Plaintiffs assert the court erred in finding Ramos did not fall within the "zone of interests" protected by Title VII or the WLAD. Ramos clearly, however, is not in the same situation as the plaintiff's fiancee in the Thompson case. That plaintiff was employed by the same company as his future wife when he was fired because she filed a sex discrimination charge. Ramos had not been employed at Evans Fruit in 20 years and he did not witness any sexual harassment while employed there. During his deposition, he testified the "only" reason he went to the library meeting was to "accompany" his wife, Angela Mendoza, (ECF No. 212-6, Ramos Dep. at p. 15, lines 20-22), that he was not going to provide any information about sexual harassment, and that he was merely there to be supportive of his wife. (Id. at p. 16, lines 2-7). Furthermore, contrary to Plaintiffs' assertion, Ramos' deposition testimony is equivocal as to his presence at the meeting being specifically requested by the EEOC. (Id. at p. 15, lines 12-19). In their motion for reconsideration, Plaintiffs assert that "Ramos actually provided assistance to his wife by facilitating communications between his wife and the EEOC investigator," but Plaintiffs do not cite any of the record in support thereof, and there is no support for the same in the deposition of Ramos. The court did not "clearly err" in finding that Ramos' attendance at the meeting did not constitute "protected activity." Even if it did, however, as noted above, his contention that he was subjected to a materially adverse action depends on inadmissible hearsay testimony because Ramos repeats the alleged threat he was informed of by Aguila and/or his (Ramos') counsel.

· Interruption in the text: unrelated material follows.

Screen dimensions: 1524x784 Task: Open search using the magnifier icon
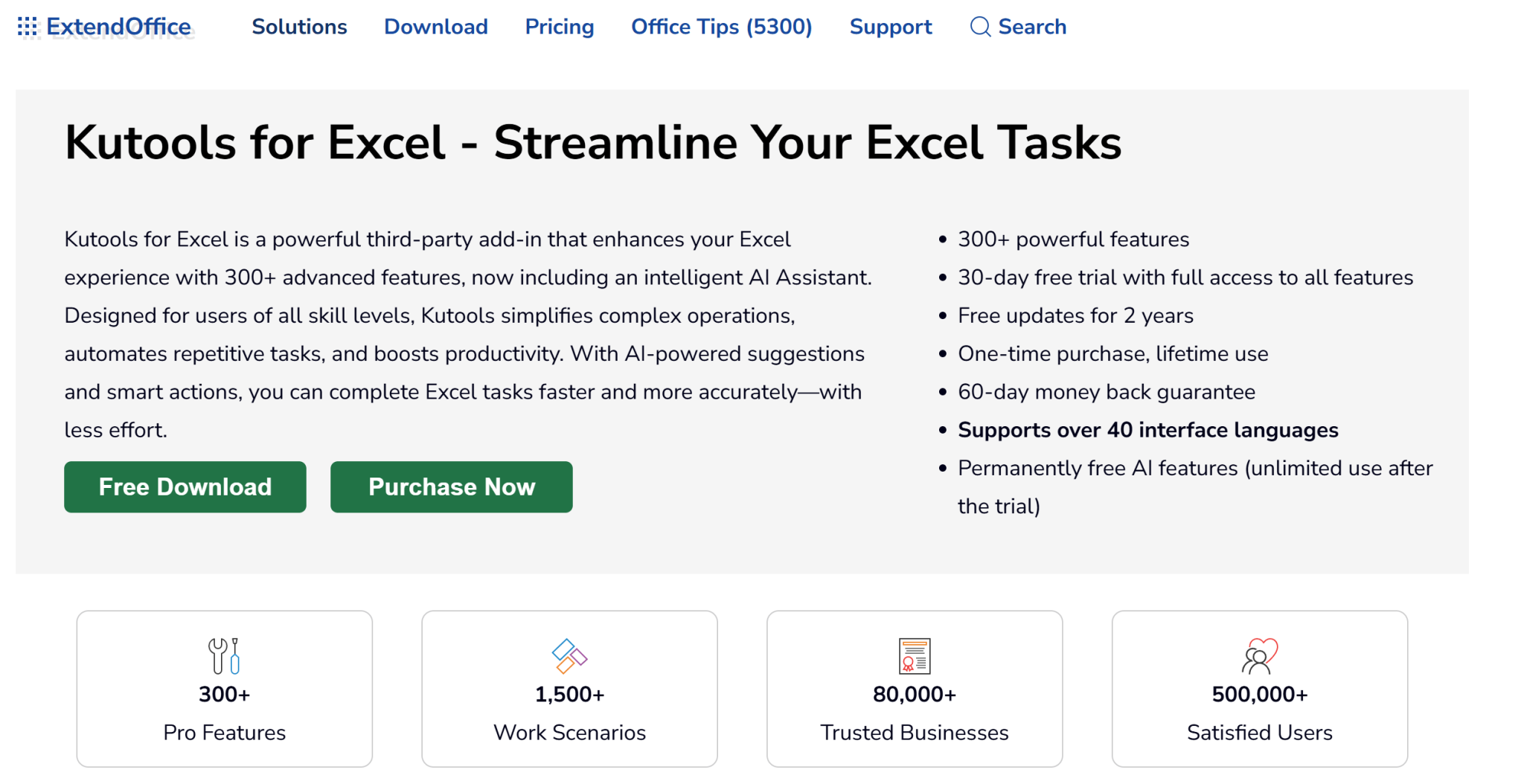979,27
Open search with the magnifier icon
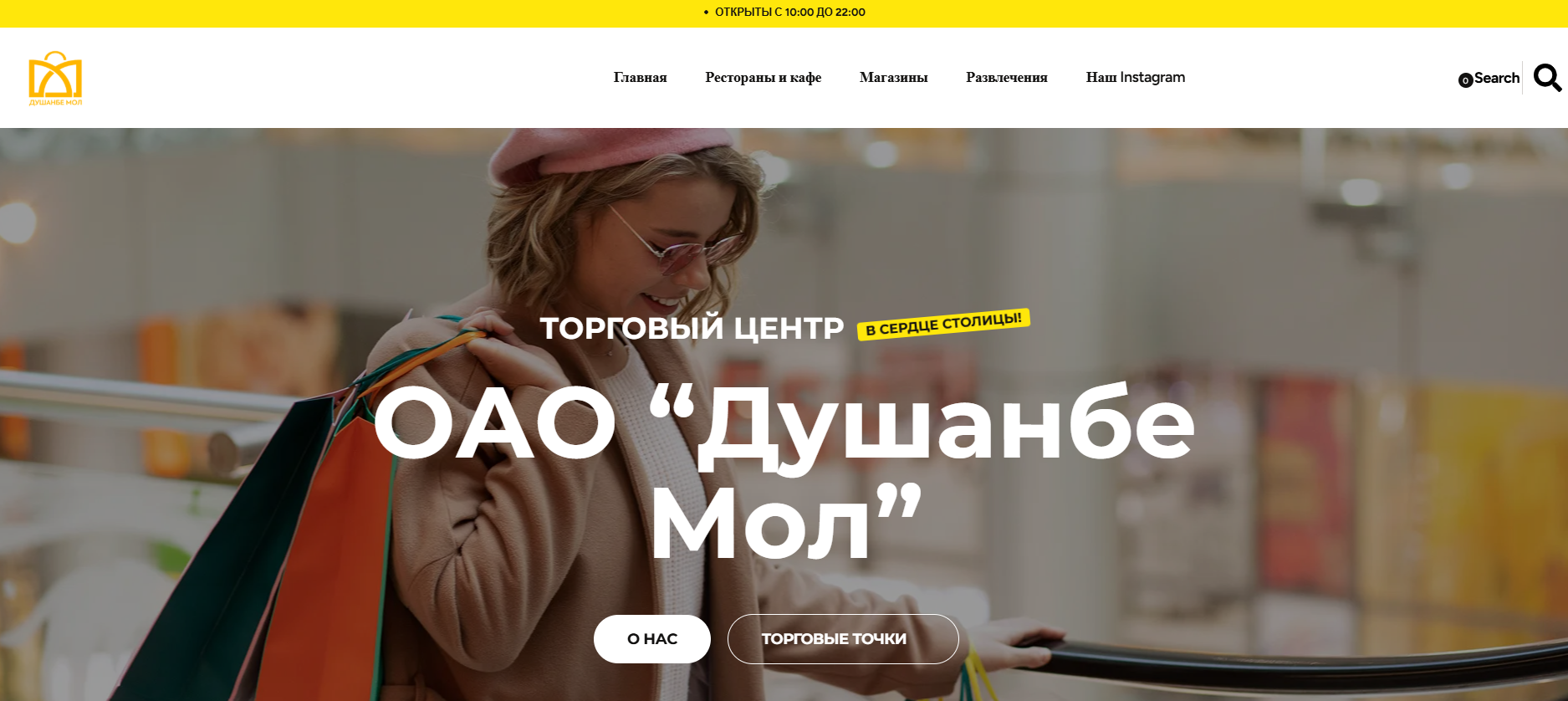The image size is (1568, 701). tap(1547, 78)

Because the out-of-court statements made by Aguila to his counsel and to others, repeating Sanchez's statement, constitute inadmissible hearsay, the court will not reconsider awarding judgment for Defendants on the retaliation claims of Francisco Ramos, Angela Mendoza, Ambrocio Marin, Gerardo Silva, Aurelia Garcia, Cirilo Marin, Elodia Sanchez, Norma Valdez and Wendy Granados. As to these claimants, the presence of Cuenca and Rojas could only be "adverse" if there is admissible evidence to establish the meeting participants' awareness of the alleged threat made by Sanchez. There is no such evidence. Those claimants cannot repeat what they were told by Aguila, their counsel, or by someone else regarding the alleged threat. Accordingly, as to them, what remains is the mere presence of Cuenca and Rojas in a public library. Furthermore, four of the claimants were unaware of the presence of Cuenca and Rojas (Ramos, Garcia, Cirilo Marin and Angela Mendoza); the majority of them did not know who Cuenca and Rojas were (the exceptions being Aguila, Ambrocio Marin and Gerardo Silva); and only one of them (Aguila) alleges he saw Cuenca and Rojas taking pictures with a cell phone.5

IV. GREGORIO AGUILA

There are three issues with regard to Aguila: 1) did he engage in protected activity by attending the library meeting? 2) did Alberto Sanchez make a threat against him as opposed to threatening the other library meeting attendees? and 3) if Aguila was engaged in protected activity and there was a threat against him, is there admissible evidence to link that threat to Juan Marin and/or to Evans Fruit?

A. Protected Activity

In its summary judgment order, the court noted as follows:

The allegations made by Mr. Aguila regarding pre-library meeting interactions with Juan Marin are not remotely related to any "protected activity" on the part of Mr. Aguila concerning an EEOC investigation into charges of sexual harassment. Indeed, there is no evidence that prior to the library meeting, Mr. Aguila was aware of any allegation by his partner, Elodia Sanchez, that she had been sexually harassed by Juan Marin. The evidence indicates he was not aware of these allegations until long after the library meeting when he and Ms. Sanchez moved to California.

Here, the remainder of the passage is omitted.